Z tych opowieści wyłania się trudny obraz koreańskiej kobiety, która od małego uczy się szacunku i pokory, żeby żyć jako przykładna żona, matka i pracownica. Przemoc domowa jest na porządku dziennym, przemoc zawodowa, łączenie roli matki i pracownika. Myślenie o dzieciach staje się najważniejsze. Mężczyzna jest, ale gdzieś z boku, chodzi się zabawić, chodzi do pracy, a czasem traci wszystkie pieniądze i to kobieta musi poradzić sobie z konsekwencjami. Są jeszcze teściowie, z którymi też bywa różnie, a którzy są wyżej w hierarchii.
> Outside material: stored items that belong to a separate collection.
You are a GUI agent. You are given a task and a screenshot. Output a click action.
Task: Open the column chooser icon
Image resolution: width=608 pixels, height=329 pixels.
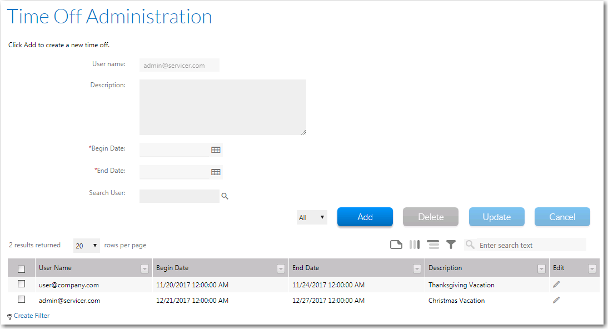tap(415, 245)
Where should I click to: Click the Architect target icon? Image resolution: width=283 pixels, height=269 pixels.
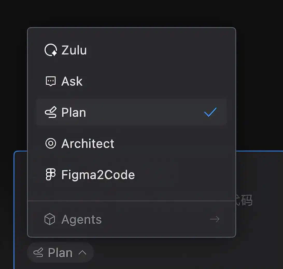[x=51, y=144]
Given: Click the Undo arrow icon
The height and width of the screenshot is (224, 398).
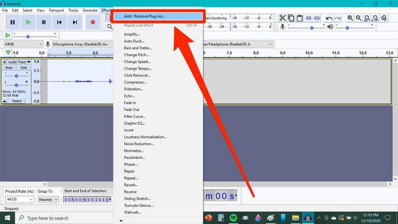Looking at the screenshot, I should tap(329, 18).

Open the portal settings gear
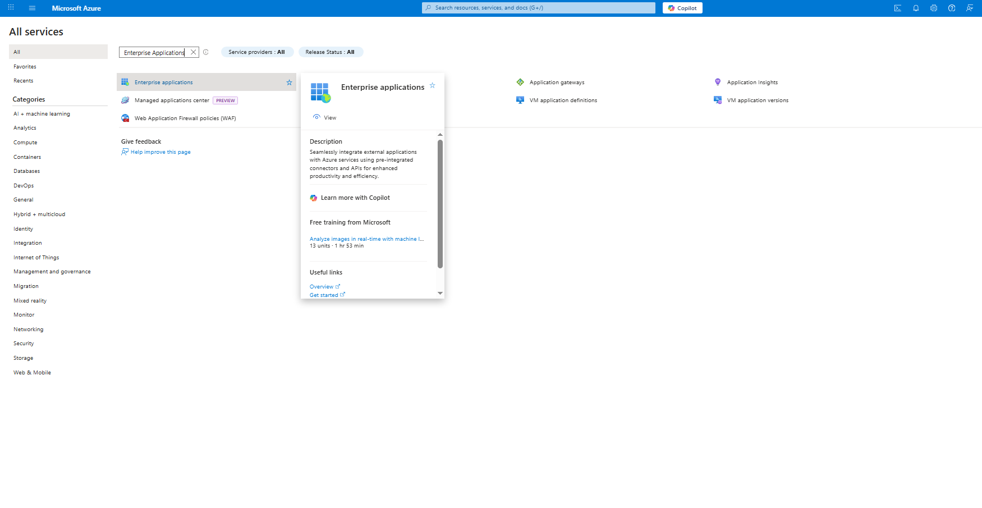(x=934, y=8)
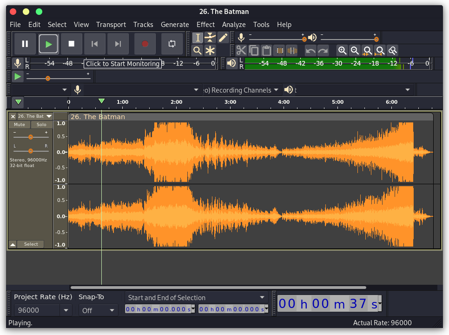This screenshot has width=449, height=335.
Task: Cut the selected audio with scissors icon
Action: pos(242,50)
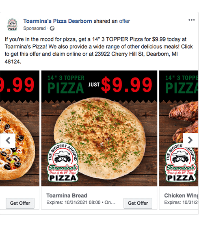Open the left topped pizza offer image

19,128
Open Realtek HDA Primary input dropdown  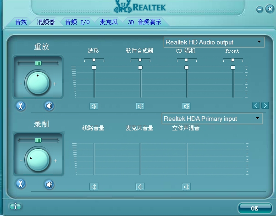coord(212,119)
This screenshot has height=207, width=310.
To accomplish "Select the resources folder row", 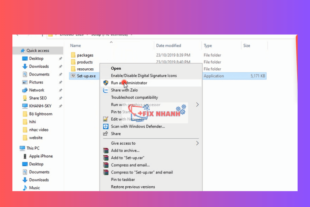I will [x=85, y=69].
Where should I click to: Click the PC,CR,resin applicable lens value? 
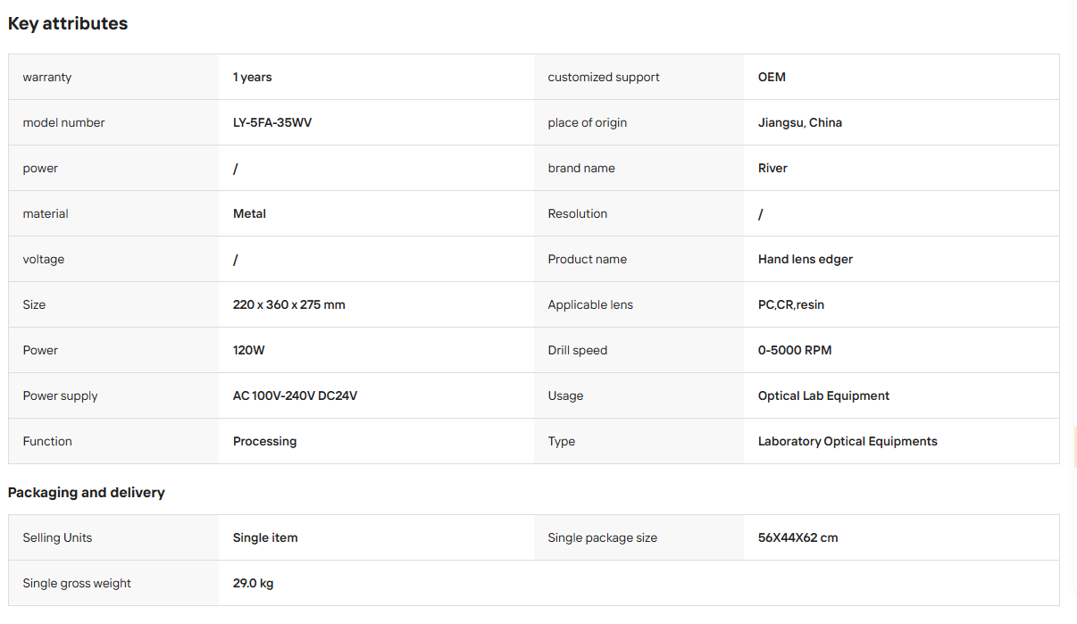(x=791, y=304)
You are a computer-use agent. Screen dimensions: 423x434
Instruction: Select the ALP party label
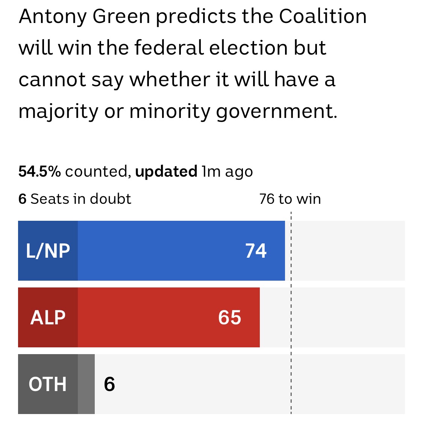click(48, 318)
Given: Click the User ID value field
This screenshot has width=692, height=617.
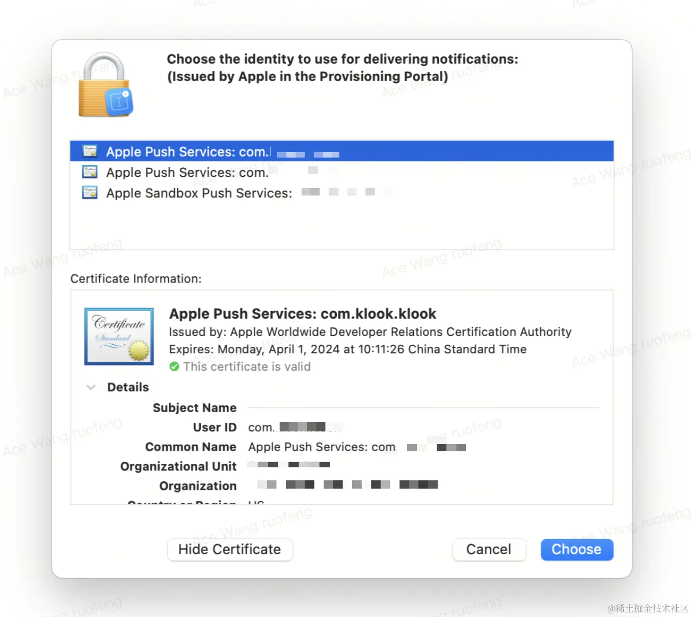Looking at the screenshot, I should coord(296,427).
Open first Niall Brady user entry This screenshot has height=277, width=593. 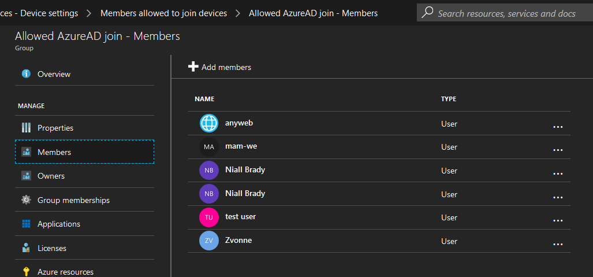[379, 170]
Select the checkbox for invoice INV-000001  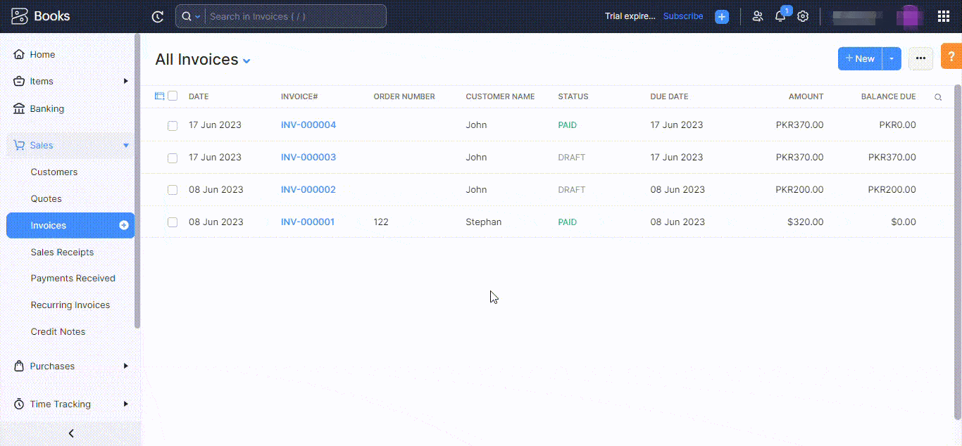pos(173,222)
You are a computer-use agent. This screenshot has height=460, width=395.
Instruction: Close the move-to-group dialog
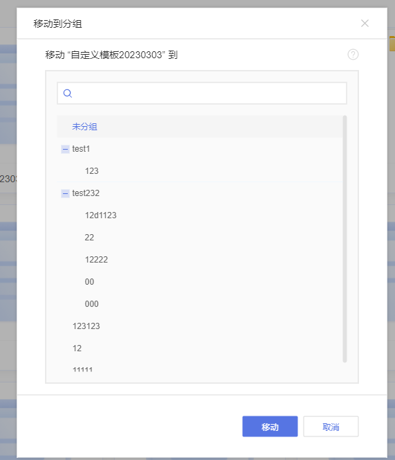coord(365,23)
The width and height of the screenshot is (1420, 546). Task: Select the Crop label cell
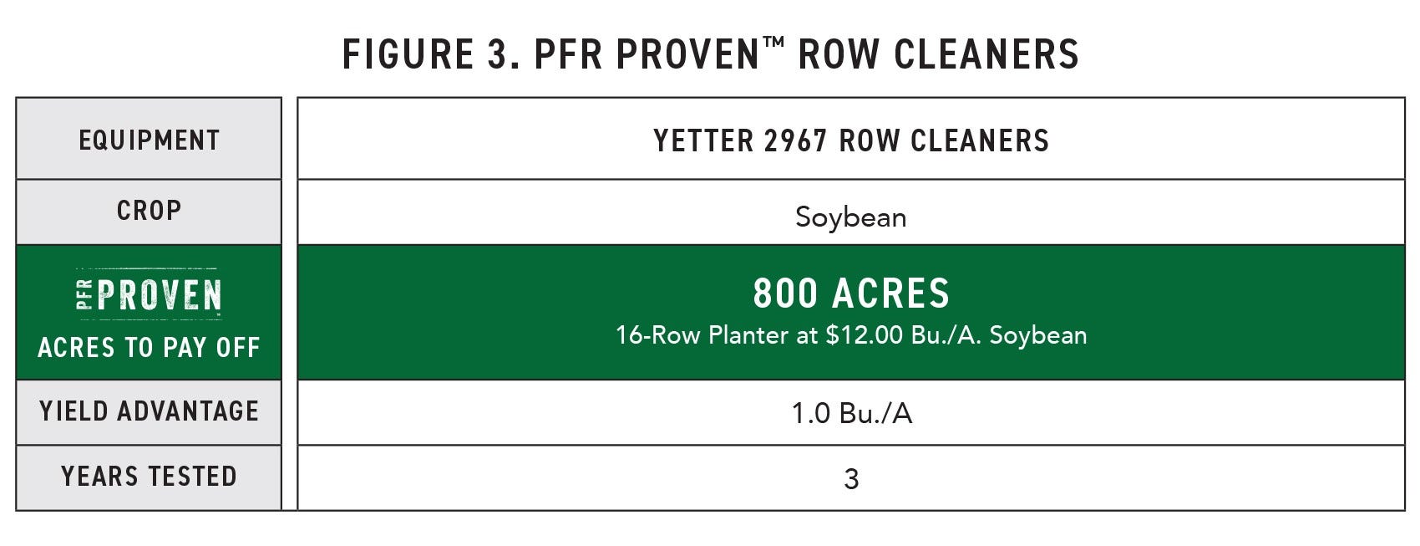[x=149, y=212]
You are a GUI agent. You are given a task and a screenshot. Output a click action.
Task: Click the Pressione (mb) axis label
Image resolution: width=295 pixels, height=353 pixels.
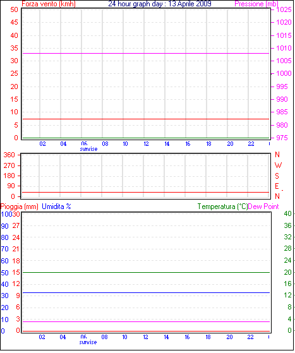[256, 4]
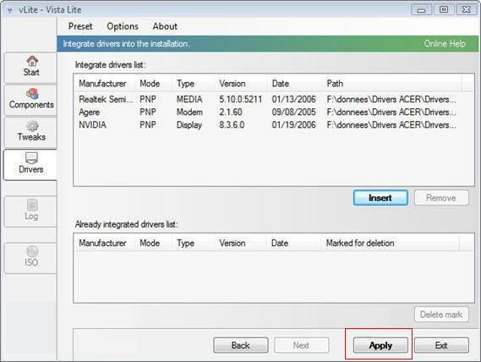Open the Tweaks gear icon
This screenshot has width=481, height=362.
tap(32, 126)
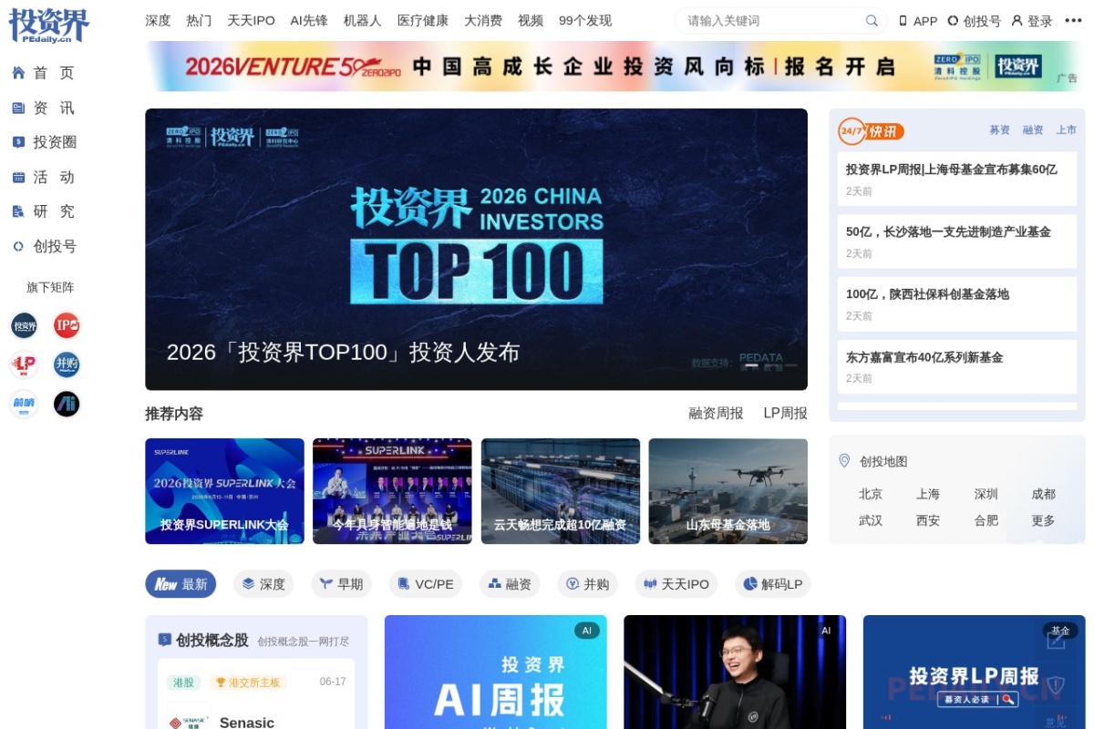Screen dimensions: 1094x729
Task: Click the Ai dark round logo
Action: (x=67, y=404)
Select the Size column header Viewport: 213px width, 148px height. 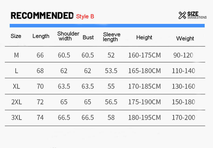(x=16, y=36)
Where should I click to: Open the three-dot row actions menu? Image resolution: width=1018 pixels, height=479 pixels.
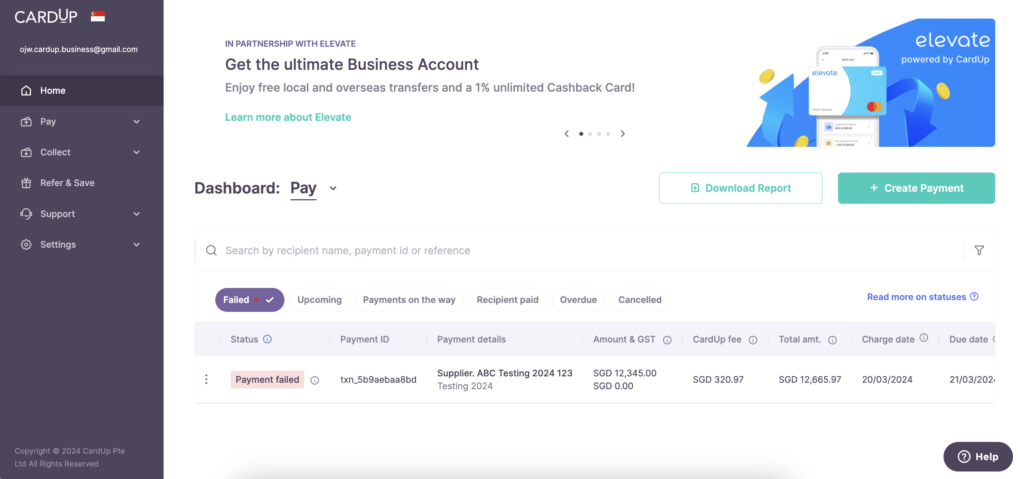tap(206, 379)
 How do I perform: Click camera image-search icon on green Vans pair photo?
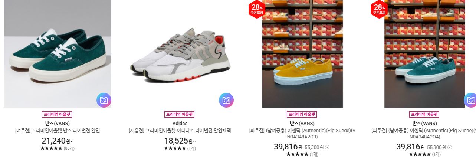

Kilka historii zawartych w książce pokazuje życie bohaterek, ale przez pryzmat kraju, jego przemian, przez pryzmat pokoleniowy, który powoli dąży do większej samowystarczalności i wolności. A mimo wszystko każdą z bohaterek łączy właśnie to - bycie kobietą, co samo w sobie stawia je na niższej pozycji. I choć każda z nich jest różna, ma różne cele, różne doświadczenia życiowe i różne plany na kolejne lata, to widać wyraźną nić, która w Korei łączy je w całość.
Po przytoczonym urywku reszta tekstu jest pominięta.